Nine months may be a little too early to do any sort of retrospective, but I always feel like anniversaries are an opportunity for reflection, and, in your first year of doing anything, semi-anniversaries are important. I have almost had my dog for six months, and, when we reach that moment, you had better believe I am going to throw a party.

So, nine months in, what can I say? While I am far from fluent in Yiddish, I increasingly feel like a have a solid grasp on the language's essentials. I just tried to work my way through an article on the Yiddish Forward page, and while I struggled with quite a few specific words, nonetheless I was able to get the gist of the entire article, rather than just the headline (which I understood perfectly), which is considerable more than my last experiment in reading the paper six months ago, when I was able to struggle my way through just headlines and even then failed to understand essential words.
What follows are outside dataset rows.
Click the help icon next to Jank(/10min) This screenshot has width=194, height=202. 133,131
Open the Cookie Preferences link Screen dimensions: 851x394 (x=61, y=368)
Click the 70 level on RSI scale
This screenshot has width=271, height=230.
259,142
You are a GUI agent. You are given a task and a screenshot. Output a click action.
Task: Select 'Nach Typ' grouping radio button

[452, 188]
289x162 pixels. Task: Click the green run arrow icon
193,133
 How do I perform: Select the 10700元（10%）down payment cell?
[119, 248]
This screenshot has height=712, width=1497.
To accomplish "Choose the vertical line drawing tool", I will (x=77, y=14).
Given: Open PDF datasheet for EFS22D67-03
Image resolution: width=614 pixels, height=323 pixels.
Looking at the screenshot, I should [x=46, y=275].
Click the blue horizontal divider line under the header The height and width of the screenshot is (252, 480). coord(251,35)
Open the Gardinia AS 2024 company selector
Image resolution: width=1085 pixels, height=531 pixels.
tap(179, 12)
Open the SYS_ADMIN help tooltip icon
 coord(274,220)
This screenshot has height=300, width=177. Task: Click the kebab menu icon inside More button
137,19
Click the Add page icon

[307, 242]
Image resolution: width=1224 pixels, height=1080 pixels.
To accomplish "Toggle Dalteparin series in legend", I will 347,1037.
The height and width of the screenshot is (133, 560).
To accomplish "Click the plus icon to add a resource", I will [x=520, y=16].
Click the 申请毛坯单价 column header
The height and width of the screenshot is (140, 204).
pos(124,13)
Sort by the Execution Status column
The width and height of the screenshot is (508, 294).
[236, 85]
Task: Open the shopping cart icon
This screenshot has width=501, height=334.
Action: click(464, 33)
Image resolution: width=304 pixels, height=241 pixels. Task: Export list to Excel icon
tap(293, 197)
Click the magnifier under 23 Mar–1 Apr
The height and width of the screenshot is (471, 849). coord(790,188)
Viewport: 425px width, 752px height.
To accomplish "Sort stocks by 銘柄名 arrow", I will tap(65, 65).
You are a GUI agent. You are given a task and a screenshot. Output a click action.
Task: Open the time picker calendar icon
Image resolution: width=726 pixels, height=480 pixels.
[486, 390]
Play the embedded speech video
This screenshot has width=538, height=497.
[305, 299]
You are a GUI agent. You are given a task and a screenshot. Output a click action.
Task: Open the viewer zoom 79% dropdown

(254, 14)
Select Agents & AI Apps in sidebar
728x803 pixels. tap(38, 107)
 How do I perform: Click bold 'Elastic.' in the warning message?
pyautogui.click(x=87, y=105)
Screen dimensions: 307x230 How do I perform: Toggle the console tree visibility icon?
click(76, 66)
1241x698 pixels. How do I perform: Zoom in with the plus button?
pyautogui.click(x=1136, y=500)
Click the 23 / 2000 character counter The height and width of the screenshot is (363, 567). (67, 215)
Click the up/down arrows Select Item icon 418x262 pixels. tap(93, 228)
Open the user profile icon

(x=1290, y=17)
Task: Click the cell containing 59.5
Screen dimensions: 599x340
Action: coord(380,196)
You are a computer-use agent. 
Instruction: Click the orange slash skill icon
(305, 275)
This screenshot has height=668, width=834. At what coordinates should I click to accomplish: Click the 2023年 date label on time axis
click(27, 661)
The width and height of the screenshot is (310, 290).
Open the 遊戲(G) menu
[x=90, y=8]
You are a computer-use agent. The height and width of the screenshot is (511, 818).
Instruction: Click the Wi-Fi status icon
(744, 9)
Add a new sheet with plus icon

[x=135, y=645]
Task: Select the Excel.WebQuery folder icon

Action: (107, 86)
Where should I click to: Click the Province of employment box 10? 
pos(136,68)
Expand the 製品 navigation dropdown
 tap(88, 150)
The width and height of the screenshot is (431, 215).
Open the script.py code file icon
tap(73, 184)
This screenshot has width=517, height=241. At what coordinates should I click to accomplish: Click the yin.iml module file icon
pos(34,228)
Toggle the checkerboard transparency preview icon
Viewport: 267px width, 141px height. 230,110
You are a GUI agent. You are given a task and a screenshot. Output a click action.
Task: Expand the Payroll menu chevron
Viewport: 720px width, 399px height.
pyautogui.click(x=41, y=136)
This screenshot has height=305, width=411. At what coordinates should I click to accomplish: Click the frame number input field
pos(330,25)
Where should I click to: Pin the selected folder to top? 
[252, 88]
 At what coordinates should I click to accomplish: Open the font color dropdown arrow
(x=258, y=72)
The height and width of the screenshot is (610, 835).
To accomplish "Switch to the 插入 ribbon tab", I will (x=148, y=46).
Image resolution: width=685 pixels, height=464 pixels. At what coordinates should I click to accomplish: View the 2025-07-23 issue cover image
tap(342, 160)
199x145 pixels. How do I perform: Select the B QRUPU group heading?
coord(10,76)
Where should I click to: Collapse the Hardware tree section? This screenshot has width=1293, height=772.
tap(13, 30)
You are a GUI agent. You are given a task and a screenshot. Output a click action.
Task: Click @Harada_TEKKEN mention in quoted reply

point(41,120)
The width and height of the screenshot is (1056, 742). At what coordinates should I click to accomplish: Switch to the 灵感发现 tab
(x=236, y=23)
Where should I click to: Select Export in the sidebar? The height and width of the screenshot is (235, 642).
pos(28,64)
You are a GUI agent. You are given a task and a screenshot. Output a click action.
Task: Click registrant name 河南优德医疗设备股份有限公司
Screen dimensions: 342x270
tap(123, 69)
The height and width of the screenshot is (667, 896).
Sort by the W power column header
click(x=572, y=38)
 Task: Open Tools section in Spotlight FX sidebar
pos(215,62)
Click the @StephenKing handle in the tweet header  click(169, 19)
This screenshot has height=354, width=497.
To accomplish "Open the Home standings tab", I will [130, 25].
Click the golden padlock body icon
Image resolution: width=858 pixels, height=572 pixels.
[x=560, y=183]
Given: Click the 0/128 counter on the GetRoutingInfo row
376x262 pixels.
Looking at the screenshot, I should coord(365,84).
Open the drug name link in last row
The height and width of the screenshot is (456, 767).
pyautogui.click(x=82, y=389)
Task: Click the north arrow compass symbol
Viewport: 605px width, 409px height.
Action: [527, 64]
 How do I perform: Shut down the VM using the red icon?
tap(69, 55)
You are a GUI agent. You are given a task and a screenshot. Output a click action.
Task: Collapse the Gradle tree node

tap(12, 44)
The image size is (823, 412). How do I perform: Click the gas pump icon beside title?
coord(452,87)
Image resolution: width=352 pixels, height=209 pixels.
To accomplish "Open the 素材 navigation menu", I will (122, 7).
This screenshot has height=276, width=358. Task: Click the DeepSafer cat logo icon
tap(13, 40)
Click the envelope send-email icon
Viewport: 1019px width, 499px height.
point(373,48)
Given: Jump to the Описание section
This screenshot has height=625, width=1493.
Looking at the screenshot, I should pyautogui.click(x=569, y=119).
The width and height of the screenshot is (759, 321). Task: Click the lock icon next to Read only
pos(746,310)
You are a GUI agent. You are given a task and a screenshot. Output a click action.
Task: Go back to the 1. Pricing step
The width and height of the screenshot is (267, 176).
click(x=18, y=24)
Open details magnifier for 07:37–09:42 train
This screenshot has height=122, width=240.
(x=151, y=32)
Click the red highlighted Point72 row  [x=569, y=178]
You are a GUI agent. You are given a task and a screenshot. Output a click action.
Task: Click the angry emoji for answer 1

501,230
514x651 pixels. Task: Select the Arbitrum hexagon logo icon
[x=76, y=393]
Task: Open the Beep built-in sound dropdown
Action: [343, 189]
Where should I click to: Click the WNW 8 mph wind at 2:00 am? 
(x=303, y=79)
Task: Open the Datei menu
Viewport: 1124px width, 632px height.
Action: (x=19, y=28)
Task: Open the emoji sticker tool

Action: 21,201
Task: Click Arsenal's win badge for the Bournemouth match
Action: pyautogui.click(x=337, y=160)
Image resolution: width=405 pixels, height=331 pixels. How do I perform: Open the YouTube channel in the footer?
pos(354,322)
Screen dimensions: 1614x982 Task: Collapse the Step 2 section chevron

But the question of fluency has become the least interesting one to me, because, in the past nine months, I have realized that there is value to learning Yiddish besides hypothetically being able to have a conversation in the language sometime in the future, or the likelihood that I will be able to understand Yiddish well enough to be able to read books written in the language, although that is appealing. I have gotten very interested in the ways Yiddish might have value for people who don't, or won't, or will not have the opportunity to use it as a vernacular language.

I guess I am a test case for this. I will probably write a longer post about this down the road, but my studying Yiddish led the this blog, and this blog has led to me exploring a variety of ways I can be Jewish. Because I am a secular Jew, and it is not like there is any organization dedicated to the experience of secular Judaism, I have spent much of my adulthood being Jewish but not doing Jewish, if you understand what I am saying. I self-identified as a Jew, and feel like my worldview and ethics have been profoundly shaped by my Jewishness.

But being Jewish is not just a matter of feeling Jewish or believing Jewish things. Culture is something you participate in by doing stuff -- it is something you perform, and I wasn't performing being Jewish in any specific way.

This project has provided me with an abundance of ways to perform being Jewish in a secular way, and that is something I will continue to explore. Nine months in, I find I'm not just thinking Yiddish, I am being Yiddish, and that's what I was looking for, I think.